Discussion in 'English Only' started by cfu507, Aug 18, 2007.

  1. cfu507

    cfu507 Senior Member

    Hebrew
    Hi,
    When you are depressed and one of your friends encouragesyou, you tell him: "Thank you for being there for me". Why do you say "there" if he is here, sitting next to you?
    Thank you
     
  2. tinlizzy

    tinlizzy Senior Member

    Iowa
    USA - English
    If you are depressed at that moment and your friend is sitting next to you then the phrase would be "Thank you for being here for me."

    If the event has past, even if he is now sitting next to you, you would say "Thank you for being there for me.
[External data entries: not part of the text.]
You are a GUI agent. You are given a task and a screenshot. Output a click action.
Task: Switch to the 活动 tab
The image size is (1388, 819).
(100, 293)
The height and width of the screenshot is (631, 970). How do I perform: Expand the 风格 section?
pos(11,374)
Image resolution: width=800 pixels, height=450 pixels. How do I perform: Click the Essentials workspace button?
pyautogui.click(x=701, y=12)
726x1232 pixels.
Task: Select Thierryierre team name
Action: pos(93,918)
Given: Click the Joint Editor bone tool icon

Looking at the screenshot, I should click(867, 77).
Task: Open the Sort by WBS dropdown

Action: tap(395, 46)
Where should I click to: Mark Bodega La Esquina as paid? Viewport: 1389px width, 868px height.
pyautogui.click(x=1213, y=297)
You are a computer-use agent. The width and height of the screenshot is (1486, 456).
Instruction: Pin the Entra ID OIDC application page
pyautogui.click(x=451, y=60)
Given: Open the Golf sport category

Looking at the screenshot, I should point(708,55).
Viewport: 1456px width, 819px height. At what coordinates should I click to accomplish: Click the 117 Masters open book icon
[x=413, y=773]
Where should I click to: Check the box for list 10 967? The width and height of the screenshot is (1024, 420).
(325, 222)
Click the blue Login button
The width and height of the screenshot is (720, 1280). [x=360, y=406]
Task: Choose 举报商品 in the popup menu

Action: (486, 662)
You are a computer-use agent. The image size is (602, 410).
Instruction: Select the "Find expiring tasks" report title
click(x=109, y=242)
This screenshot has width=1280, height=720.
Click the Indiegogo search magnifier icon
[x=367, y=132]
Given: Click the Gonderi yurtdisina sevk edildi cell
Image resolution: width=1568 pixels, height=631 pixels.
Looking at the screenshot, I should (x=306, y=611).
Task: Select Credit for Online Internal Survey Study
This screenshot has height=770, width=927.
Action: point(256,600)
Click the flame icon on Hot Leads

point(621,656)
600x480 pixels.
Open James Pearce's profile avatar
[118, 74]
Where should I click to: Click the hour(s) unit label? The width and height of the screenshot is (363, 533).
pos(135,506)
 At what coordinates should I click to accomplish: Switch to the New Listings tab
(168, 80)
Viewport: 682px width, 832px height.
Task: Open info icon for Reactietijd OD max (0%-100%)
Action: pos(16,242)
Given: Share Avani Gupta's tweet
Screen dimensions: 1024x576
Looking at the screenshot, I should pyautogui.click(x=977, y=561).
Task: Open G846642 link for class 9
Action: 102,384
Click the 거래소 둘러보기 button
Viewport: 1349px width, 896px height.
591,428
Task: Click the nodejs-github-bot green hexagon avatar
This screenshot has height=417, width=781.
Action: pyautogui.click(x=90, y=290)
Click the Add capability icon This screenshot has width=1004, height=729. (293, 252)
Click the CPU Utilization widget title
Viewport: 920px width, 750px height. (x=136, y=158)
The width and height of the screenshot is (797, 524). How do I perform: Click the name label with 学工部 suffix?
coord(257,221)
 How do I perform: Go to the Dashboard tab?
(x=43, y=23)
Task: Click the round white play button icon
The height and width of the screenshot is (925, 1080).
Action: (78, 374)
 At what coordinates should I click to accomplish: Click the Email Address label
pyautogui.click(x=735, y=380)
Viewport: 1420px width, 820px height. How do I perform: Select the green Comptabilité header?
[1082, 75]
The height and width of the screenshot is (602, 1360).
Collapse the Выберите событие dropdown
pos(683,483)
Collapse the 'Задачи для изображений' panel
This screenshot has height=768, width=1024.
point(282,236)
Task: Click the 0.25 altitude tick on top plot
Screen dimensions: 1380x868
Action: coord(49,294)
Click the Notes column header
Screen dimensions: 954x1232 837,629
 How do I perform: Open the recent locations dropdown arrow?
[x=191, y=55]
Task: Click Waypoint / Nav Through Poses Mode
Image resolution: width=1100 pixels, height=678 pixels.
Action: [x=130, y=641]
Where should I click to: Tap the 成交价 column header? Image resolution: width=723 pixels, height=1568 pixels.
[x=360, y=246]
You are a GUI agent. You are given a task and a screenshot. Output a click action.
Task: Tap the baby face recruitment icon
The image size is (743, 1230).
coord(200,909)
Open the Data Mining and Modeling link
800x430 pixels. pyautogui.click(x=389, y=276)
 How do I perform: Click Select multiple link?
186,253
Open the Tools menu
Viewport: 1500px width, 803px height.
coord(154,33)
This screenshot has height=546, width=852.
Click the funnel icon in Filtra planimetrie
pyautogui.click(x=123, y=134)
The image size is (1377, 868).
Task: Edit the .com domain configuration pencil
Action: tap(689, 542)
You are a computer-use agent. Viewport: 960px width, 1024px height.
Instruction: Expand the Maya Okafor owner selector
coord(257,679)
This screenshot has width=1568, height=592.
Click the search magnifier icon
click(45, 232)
    Here and there are indicators for when the depression took place not your friend's location.
     
  3. Packard

    Packard Senior Member

    USA, English
    There is the understanding that the full meaning of the phrase is:

    Thank you for being there [to help me if I needed it]...

    Thank you for being there [to lend emotional support if I needed it]...


    I've always took that phrase to mean more than the just physically being "there".
     
  4. nichec

    nichec Senior Member

    Chinese(Taiwan)/English(AE)
  5. panjandrum

    panjandrum PongoMod

    Belfast, Ireland
    English-Ireland (top end)
    If this is a particular, limited crisis, then "here for me" would be fine - assuming the friend is right beside you.
    If this relates to more general support and friendship, then it has to be "there for me" - wherever and whenever I needed you.

    Which is another way of saying more or less what has been said already.
     
  6. cfu507

    cfu507 Senior Member

    Hebrew
    The link was very helpful, Thank you dear


    Choosing "being there" or "being here" is not related to my friend's location. So, I should say "thank you for being here" even when I talk with her/him on the phone and we are from different cuntries.
     
  7. panjandrum

    panjandrum PongoMod

    Belfast, Ireland
    English-Ireland (top end)
    As in my earlier post, if the person isn't sitting right beside me I would use there, not here. The pull of the standard expression always there for me, is very strong indeed. On the phone, it would seem really odd to say "Thanks for being here for me."
     
  8. cfu507

    cfu507 Senior Member

    Hebrew
    Thank you panj(i)
     
  9. Arrius

    Arrius Senior Member

    Spain
    English, UK
    I first heard the expression "Thank you for always being there for me", and variations of it, extremely frequently, in the Aussie soap opera "Neighbours", where everybody was eternally talking about their "re-lai-shunships". The there didn't mean any particular place any more than the the da in German da sein, which is just to be present or to exist. "Being there for me" should not be taken literally and just implies moral and possibly material support which could be done from another continent.
    You might, however, thank somebody "for being here" for you, if he had made a long journey to support and comfort you, say, at a time of bereavement.